## TASK DETAILS
Each record below needs to be copied out exactly as it stands.

[Records from a data collection]

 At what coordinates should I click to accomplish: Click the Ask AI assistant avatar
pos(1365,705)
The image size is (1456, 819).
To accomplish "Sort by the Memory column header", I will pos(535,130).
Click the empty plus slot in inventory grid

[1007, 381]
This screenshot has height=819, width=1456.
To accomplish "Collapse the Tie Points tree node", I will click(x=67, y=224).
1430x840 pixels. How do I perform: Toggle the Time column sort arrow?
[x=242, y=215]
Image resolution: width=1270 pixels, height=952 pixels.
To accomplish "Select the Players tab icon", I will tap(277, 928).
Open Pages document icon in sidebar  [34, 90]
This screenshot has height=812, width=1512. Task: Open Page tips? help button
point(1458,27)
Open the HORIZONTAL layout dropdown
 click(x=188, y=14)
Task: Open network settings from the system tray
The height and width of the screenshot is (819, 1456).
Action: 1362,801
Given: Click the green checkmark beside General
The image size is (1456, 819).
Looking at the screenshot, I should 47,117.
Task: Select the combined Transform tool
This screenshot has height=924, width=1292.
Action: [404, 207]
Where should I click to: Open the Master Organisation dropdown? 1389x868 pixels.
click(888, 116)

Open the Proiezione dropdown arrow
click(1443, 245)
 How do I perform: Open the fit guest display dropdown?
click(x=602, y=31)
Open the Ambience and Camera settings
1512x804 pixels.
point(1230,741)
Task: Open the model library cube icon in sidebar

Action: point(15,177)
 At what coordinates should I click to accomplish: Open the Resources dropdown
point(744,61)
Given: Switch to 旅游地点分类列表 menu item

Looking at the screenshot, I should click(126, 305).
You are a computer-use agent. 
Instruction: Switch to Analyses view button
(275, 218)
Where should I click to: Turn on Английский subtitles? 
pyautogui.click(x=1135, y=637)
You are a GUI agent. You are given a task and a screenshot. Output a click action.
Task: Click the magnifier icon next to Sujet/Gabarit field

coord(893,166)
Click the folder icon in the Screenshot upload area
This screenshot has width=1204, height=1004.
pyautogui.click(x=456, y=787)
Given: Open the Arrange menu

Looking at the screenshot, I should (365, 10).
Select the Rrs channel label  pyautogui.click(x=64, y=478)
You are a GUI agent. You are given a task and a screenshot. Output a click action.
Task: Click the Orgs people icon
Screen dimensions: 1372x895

## REPLY
 At what coordinates should I click to accomplish: Click the Ask AI assistant avatar
pos(1365,705)
The image size is (1456, 819).
To accomplish "Sort by the Memory column header", I will pos(535,130).
Click the empty plus slot in inventory grid

[1007, 381]
This screenshot has height=819, width=1456.
To accomplish "Collapse the Tie Points tree node", I will click(x=67, y=224).
1430x840 pixels. How do I perform: Toggle the Time column sort arrow?
[x=242, y=215]
Image resolution: width=1270 pixels, height=952 pixels.
To accomplish "Select the Players tab icon", I will tap(277, 928).
Open Pages document icon in sidebar  [34, 90]
This screenshot has height=812, width=1512. Task: Open Page tips? help button
point(1458,27)
Open the HORIZONTAL layout dropdown
 click(x=188, y=14)
Task: Open network settings from the system tray
The height and width of the screenshot is (819, 1456).
Action: 1362,801
Given: Click the green checkmark beside General
The image size is (1456, 819).
Looking at the screenshot, I should 47,117.
Task: Select the combined Transform tool
This screenshot has height=924, width=1292.
Action: [404, 207]
Where should I click to: Open the Master Organisation dropdown? 1389x868 pixels.
click(888, 116)

Open the Proiezione dropdown arrow
click(1443, 245)
 How do I perform: Open the fit guest display dropdown?
click(x=602, y=31)
Open the Ambience and Camera settings
1512x804 pixels.
point(1230,741)
Task: Open the model library cube icon in sidebar

Action: point(15,177)
 At what coordinates should I click to accomplish: Open the Resources dropdown
point(744,61)
Given: Switch to 旅游地点分类列表 menu item

Looking at the screenshot, I should click(126, 305).
You are a computer-use agent. 
Instruction: Switch to Analyses view button
(275, 218)
Where should I click to: Turn on Английский subtitles? 
pyautogui.click(x=1135, y=637)
You are a GUI agent. You are given a task and a screenshot. Output a click action.
Task: Click the magnifier icon next to Sujet/Gabarit field

coord(893,166)
Click the folder icon in the Screenshot upload area
This screenshot has width=1204, height=1004.
pyautogui.click(x=456, y=787)
Given: Open the Arrange menu

Looking at the screenshot, I should (365, 10).
Select the Rrs channel label  pyautogui.click(x=64, y=478)
You are a GUI agent. You are given a task and a screenshot. Output a click action.
Task: Click the Orgs people icon
Screen dimensions: 1372x895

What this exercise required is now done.